* What the task requires: Beneath this line sits some data. Return only its lines from the one holding "Image resolution: width=1833" through the one holding "Image resolution: width=766", inclusive, exactly, with the images removed.

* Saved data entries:
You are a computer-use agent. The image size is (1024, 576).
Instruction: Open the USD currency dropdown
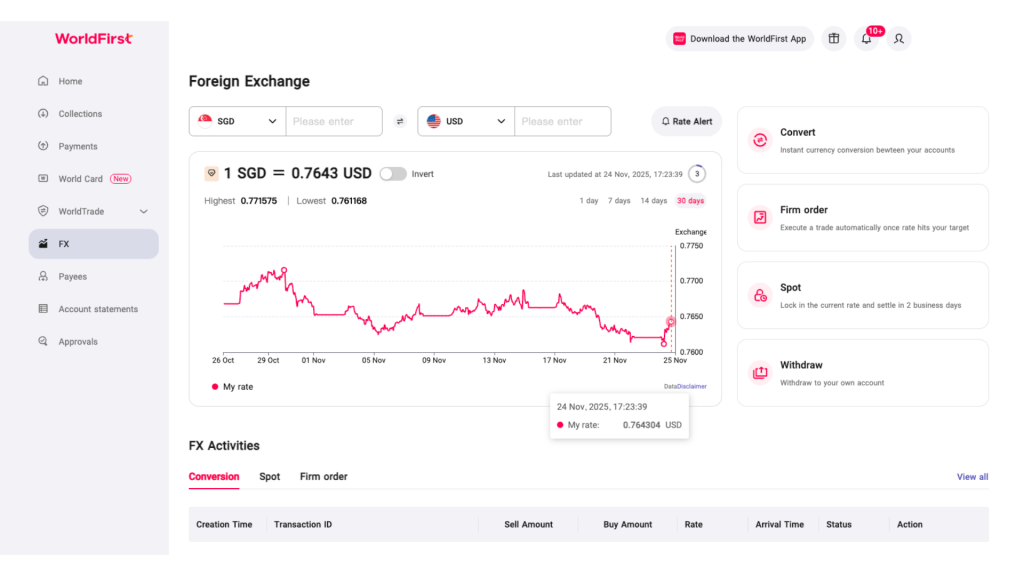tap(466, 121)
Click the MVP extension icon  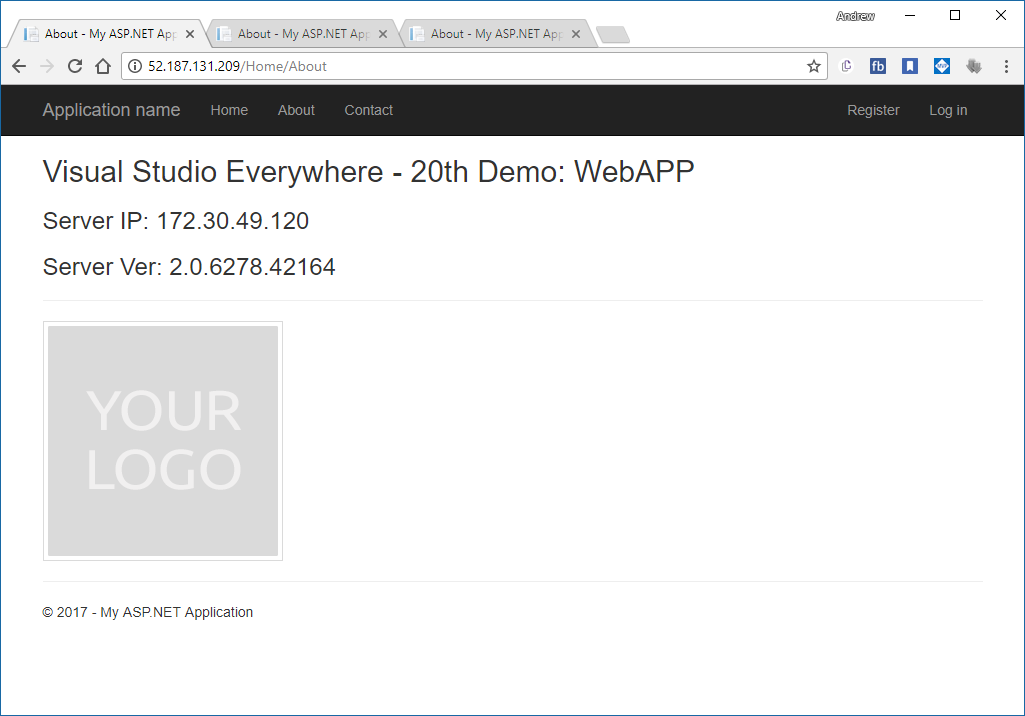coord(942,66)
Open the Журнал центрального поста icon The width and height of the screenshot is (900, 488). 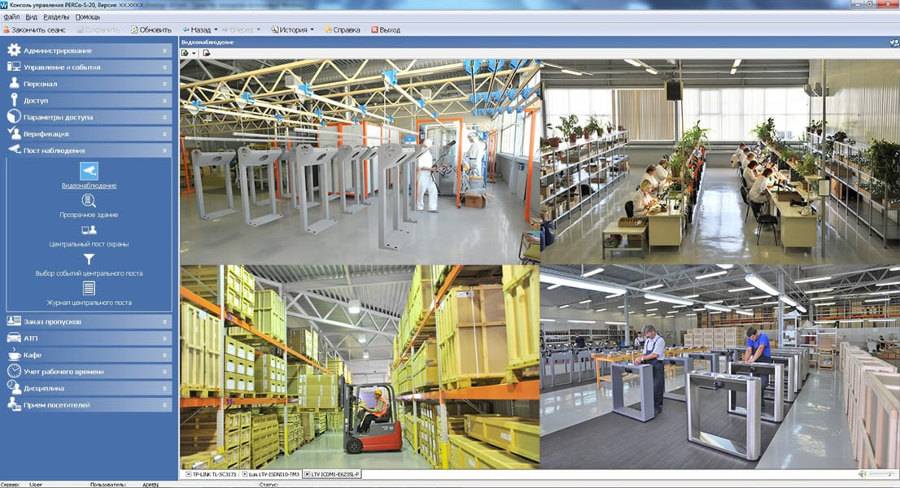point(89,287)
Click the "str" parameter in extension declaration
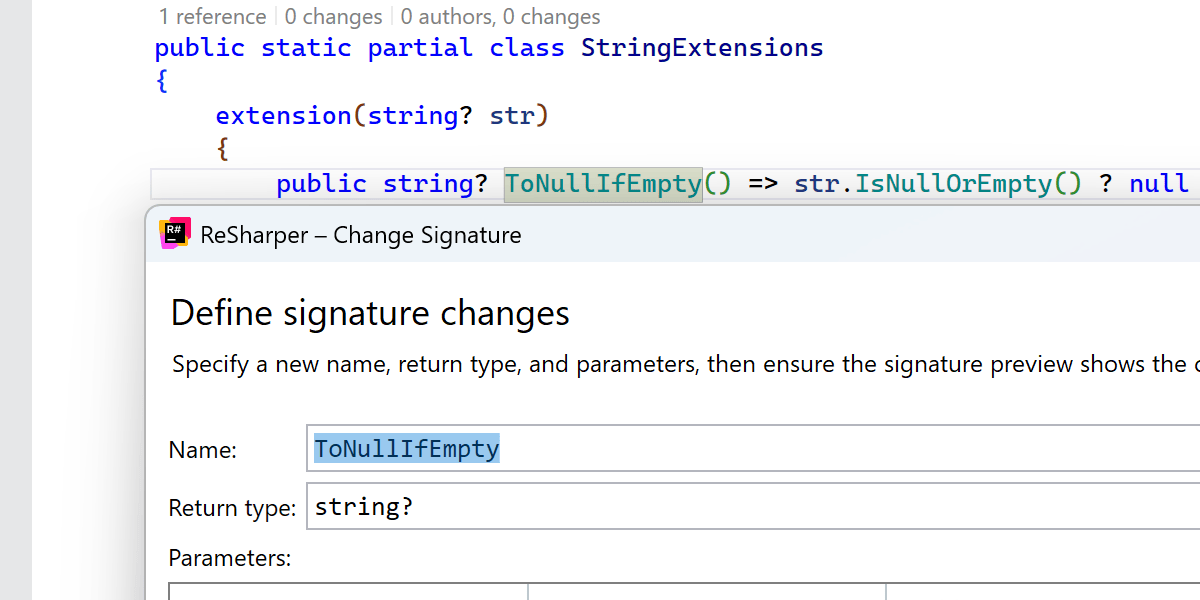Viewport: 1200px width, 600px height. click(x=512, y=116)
* * *
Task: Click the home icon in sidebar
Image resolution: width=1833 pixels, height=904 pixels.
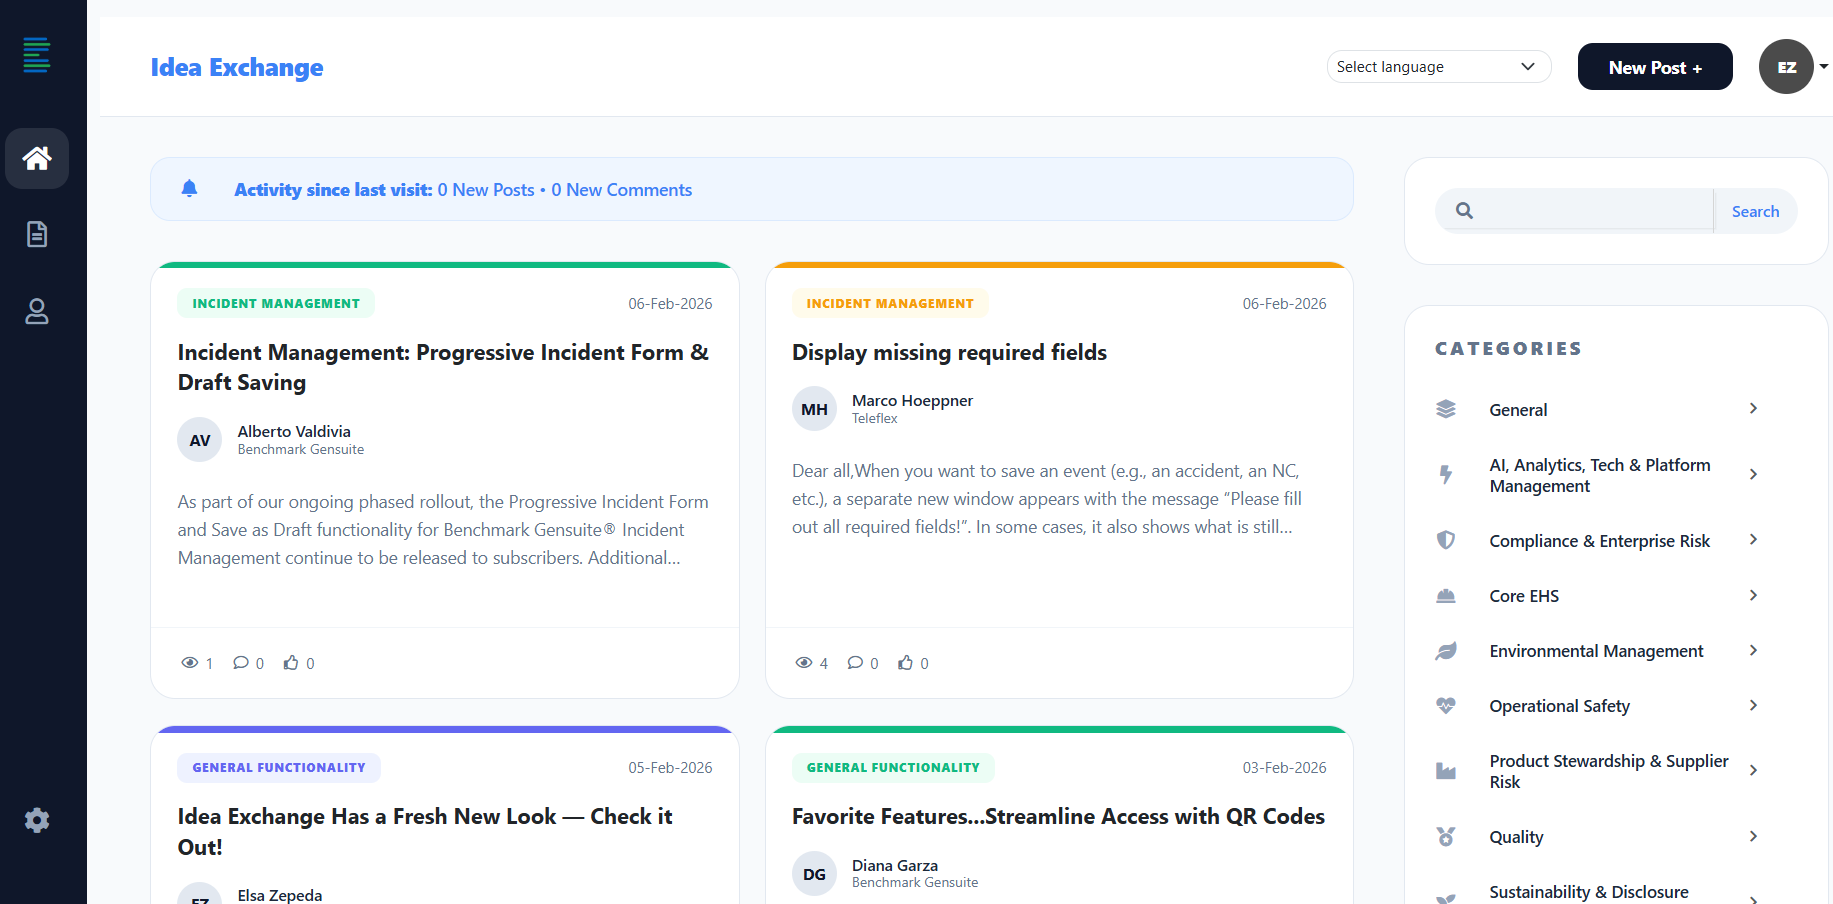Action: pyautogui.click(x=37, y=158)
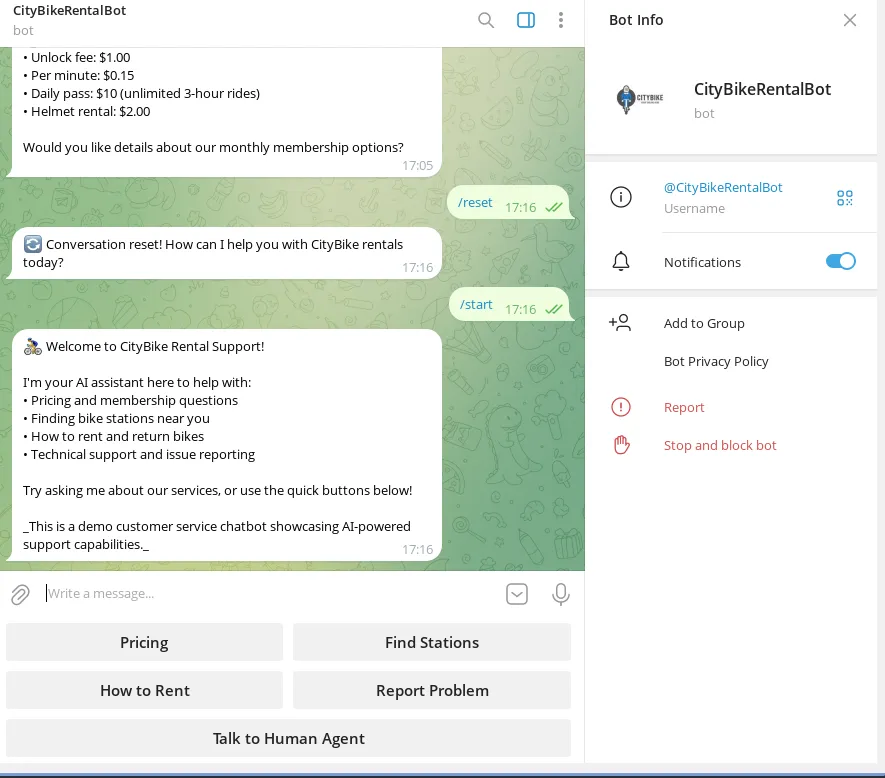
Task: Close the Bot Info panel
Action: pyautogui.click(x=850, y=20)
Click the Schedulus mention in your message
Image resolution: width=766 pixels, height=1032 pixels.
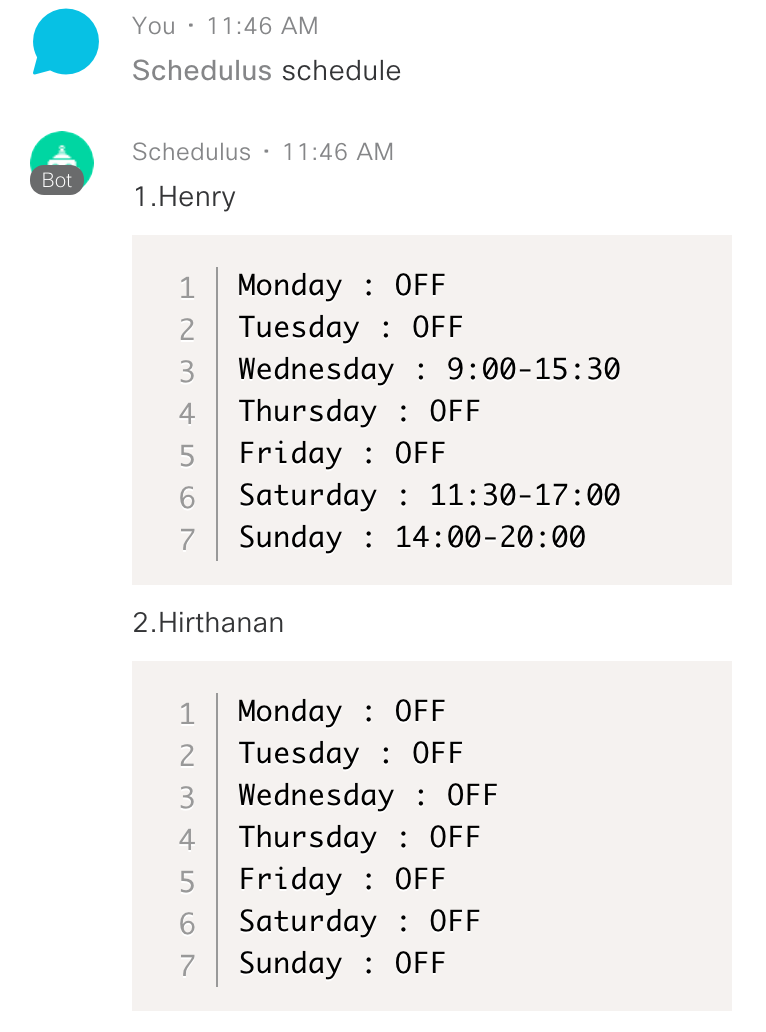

* Expected answer:
Image resolution: width=1833 pixels, height=904 pixels.
Action: pyautogui.click(x=37, y=158)
Task: Close the Bot Info panel
Action: pyautogui.click(x=850, y=20)
Click the Schedulus mention in your message
Image resolution: width=766 pixels, height=1032 pixels.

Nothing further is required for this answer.